Das wichtigste Problem haben die Autoren allerdings erkannt: die XTP wird den Verteilungskampf auf dem Organmarkt nicht aufheben. So heißt es, es müssten »Kriterien formuliert und angewendet werden, aufgrund deren entschieden wird, welcher Patient ein tierliches Organ (mit geringer) und welcher ein menschliches (mit längerer Lebensdauer) erhält«.
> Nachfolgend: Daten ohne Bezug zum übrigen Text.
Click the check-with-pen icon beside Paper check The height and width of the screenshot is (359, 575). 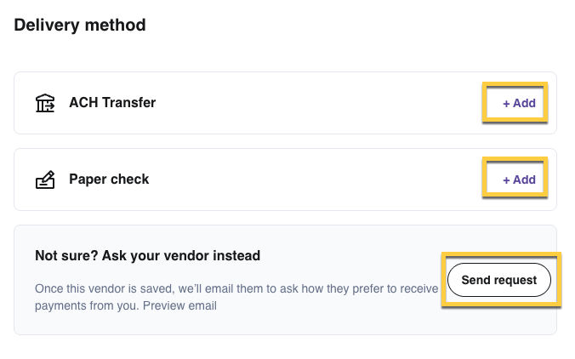[44, 180]
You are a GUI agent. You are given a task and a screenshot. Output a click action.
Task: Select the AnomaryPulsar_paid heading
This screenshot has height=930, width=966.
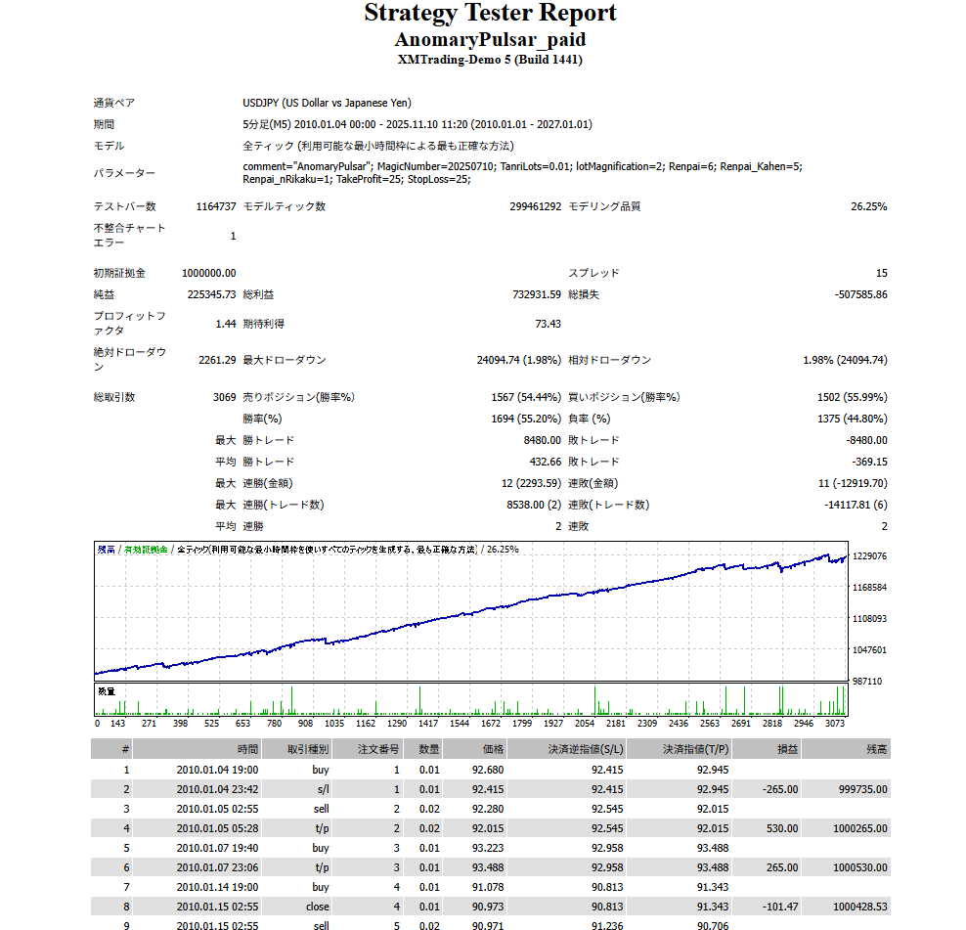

Das ideologische Versprechen der XTP-Forschung lautet: Heilung für alle, jedem ein Organ. Die diskursive Wahrheit aber, ausgedrückt in der geplanten Richtlinie der BÄK, lautet gegenteilig: Selektion entlang einer instrumentellen Definition derer, die ökonomisch und klinisch wert sind, ein Organ zu bekommen. Ist da die Vorstellung nur Science Fiction, dass man Arme oder Drogenabhängige mit Schweineherz und Affenleber als minderwertige Wesen, dem Tier näher als dem Menschen, gesellschaftlich an den Rand drängen wird? Wenn die Verteilungsungerechtigkeit durch XTP nicht abgeschafft werden kann, ist der Zweck der Forschung grundsätzlich in Frage gestellt.